The full listing should be reproduced exactly as it appears.

= Beginning of Section =

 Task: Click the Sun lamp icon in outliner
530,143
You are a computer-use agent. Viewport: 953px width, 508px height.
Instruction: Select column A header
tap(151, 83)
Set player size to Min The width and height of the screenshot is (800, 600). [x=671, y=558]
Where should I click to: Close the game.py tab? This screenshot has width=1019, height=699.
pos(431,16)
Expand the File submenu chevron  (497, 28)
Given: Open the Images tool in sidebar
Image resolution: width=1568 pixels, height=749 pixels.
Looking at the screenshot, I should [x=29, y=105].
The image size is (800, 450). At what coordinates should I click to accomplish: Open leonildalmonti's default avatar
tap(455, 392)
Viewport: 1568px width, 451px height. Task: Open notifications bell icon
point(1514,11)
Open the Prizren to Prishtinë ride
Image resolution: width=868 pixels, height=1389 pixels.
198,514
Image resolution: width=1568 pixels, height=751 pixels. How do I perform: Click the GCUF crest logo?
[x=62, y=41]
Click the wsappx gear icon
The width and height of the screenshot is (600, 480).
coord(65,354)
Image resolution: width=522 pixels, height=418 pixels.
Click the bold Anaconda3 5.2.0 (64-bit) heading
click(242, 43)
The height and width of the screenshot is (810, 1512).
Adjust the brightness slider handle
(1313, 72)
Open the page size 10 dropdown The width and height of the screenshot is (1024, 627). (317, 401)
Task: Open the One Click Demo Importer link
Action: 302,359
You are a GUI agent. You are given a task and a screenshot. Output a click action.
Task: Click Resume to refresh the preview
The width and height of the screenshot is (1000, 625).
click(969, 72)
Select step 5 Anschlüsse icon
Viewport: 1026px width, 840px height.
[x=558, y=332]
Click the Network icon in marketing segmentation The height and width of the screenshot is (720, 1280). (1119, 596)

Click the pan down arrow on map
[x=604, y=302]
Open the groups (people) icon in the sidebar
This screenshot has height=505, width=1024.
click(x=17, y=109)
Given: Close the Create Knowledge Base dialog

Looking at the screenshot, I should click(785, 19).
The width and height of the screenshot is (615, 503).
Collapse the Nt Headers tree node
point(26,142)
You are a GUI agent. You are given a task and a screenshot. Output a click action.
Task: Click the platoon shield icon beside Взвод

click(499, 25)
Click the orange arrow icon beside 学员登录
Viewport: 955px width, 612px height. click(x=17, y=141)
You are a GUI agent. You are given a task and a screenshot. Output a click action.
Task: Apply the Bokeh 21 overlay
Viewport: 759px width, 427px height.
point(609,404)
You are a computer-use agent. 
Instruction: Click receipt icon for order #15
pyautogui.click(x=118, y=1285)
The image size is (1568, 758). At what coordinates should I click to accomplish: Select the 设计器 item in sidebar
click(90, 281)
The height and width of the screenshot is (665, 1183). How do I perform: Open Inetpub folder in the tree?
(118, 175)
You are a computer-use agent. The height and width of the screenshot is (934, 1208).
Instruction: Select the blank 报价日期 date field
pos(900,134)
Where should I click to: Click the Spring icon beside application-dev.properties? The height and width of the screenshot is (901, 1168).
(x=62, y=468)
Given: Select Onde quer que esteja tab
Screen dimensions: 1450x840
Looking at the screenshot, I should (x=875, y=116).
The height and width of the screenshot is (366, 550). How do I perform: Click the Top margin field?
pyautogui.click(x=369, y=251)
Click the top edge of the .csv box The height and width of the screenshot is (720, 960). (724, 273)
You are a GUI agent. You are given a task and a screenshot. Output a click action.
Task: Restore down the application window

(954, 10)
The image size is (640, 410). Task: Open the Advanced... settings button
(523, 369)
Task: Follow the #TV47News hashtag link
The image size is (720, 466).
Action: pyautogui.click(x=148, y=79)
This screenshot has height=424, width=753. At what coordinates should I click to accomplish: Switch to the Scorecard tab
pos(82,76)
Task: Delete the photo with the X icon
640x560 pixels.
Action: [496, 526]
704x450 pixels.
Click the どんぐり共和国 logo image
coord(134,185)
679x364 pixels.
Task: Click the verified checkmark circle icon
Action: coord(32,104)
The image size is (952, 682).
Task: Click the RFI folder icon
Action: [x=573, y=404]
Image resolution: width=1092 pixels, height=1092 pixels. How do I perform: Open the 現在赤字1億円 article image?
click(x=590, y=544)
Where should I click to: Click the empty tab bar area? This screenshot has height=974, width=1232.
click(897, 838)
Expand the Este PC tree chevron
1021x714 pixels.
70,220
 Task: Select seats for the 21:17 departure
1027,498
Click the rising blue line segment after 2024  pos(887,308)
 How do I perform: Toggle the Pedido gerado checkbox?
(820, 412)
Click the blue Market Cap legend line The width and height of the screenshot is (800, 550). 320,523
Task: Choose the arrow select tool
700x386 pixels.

= End of Section =

*Response to this exercise:*
 Task: Click the Sun lamp icon in outliner
530,143
You are a computer-use agent. Viewport: 953px width, 508px height.
Instruction: Select column A header
tap(151, 83)
Set player size to Min The width and height of the screenshot is (800, 600). [x=671, y=558]
Where should I click to: Close the game.py tab? This screenshot has width=1019, height=699.
pos(431,16)
Expand the File submenu chevron  (497, 28)
Given: Open the Images tool in sidebar
Image resolution: width=1568 pixels, height=749 pixels.
Looking at the screenshot, I should [x=29, y=105].
The image size is (800, 450). At what coordinates should I click to accomplish: Open leonildalmonti's default avatar
tap(455, 392)
Viewport: 1568px width, 451px height. Task: Open notifications bell icon
point(1514,11)
Open the Prizren to Prishtinë ride
Image resolution: width=868 pixels, height=1389 pixels.
198,514
Image resolution: width=1568 pixels, height=751 pixels. How do I perform: Click the GCUF crest logo?
[x=62, y=41]
Click the wsappx gear icon
The width and height of the screenshot is (600, 480).
coord(65,354)
Image resolution: width=522 pixels, height=418 pixels.
Click the bold Anaconda3 5.2.0 (64-bit) heading
click(242, 43)
The height and width of the screenshot is (810, 1512).
Adjust the brightness slider handle
(1313, 72)
Open the page size 10 dropdown The width and height of the screenshot is (1024, 627). (317, 401)
Task: Open the One Click Demo Importer link
Action: 302,359
You are a GUI agent. You are given a task and a screenshot. Output a click action.
Task: Click Resume to refresh the preview
The width and height of the screenshot is (1000, 625).
click(969, 72)
Select step 5 Anschlüsse icon
Viewport: 1026px width, 840px height.
[x=558, y=332]
Click the Network icon in marketing segmentation The height and width of the screenshot is (720, 1280). (1119, 596)

Click the pan down arrow on map
[x=604, y=302]
Open the groups (people) icon in the sidebar
This screenshot has height=505, width=1024.
click(x=17, y=109)
Given: Close the Create Knowledge Base dialog

Looking at the screenshot, I should click(785, 19).
The width and height of the screenshot is (615, 503).
Collapse the Nt Headers tree node
point(26,142)
You are a GUI agent. You are given a task and a screenshot. Output a click action.
Task: Click the platoon shield icon beside Взвод

click(499, 25)
Click the orange arrow icon beside 学员登录
Viewport: 955px width, 612px height. click(x=17, y=141)
You are a GUI agent. You are given a task and a screenshot. Output a click action.
Task: Apply the Bokeh 21 overlay
Viewport: 759px width, 427px height.
point(609,404)
You are a computer-use agent. 
Instruction: Click receipt icon for order #15
pyautogui.click(x=118, y=1285)
The image size is (1568, 758). At what coordinates should I click to accomplish: Select the 设计器 item in sidebar
click(90, 281)
The height and width of the screenshot is (665, 1183). How do I perform: Open Inetpub folder in the tree?
(118, 175)
You are a computer-use agent. The height and width of the screenshot is (934, 1208).
Instruction: Select the blank 报价日期 date field
pos(900,134)
Where should I click to: Click the Spring icon beside application-dev.properties? The height and width of the screenshot is (901, 1168).
(x=62, y=468)
Given: Select Onde quer que esteja tab
Screen dimensions: 1450x840
Looking at the screenshot, I should (x=875, y=116).
The height and width of the screenshot is (366, 550). How do I perform: Click the Top margin field?
pyautogui.click(x=369, y=251)
Click the top edge of the .csv box The height and width of the screenshot is (720, 960). (724, 273)
You are a GUI agent. You are given a task and a screenshot. Output a click action.
Task: Restore down the application window

(954, 10)
The image size is (640, 410). Task: Open the Advanced... settings button
(523, 369)
Task: Follow the #TV47News hashtag link
The image size is (720, 466).
Action: pyautogui.click(x=148, y=79)
This screenshot has height=424, width=753. At what coordinates should I click to accomplish: Switch to the Scorecard tab
pos(82,76)
Task: Delete the photo with the X icon
640x560 pixels.
Action: [496, 526]
704x450 pixels.
Click the どんぐり共和国 logo image
coord(134,185)
679x364 pixels.
Task: Click the verified checkmark circle icon
Action: coord(32,104)
The image size is (952, 682).
Task: Click the RFI folder icon
Action: [x=573, y=404]
Image resolution: width=1092 pixels, height=1092 pixels. How do I perform: Open the 現在赤字1億円 article image?
click(x=590, y=544)
Where should I click to: Click the empty tab bar area? This screenshot has height=974, width=1232.
click(897, 838)
Expand the Este PC tree chevron
1021x714 pixels.
70,220
 Task: Select seats for the 21:17 departure
1027,498
Click the rising blue line segment after 2024  pos(887,308)
 How do I perform: Toggle the Pedido gerado checkbox?
(820, 412)
Click the blue Market Cap legend line The width and height of the screenshot is (800, 550). 320,523
Task: Choose the arrow select tool
700x386 pixels.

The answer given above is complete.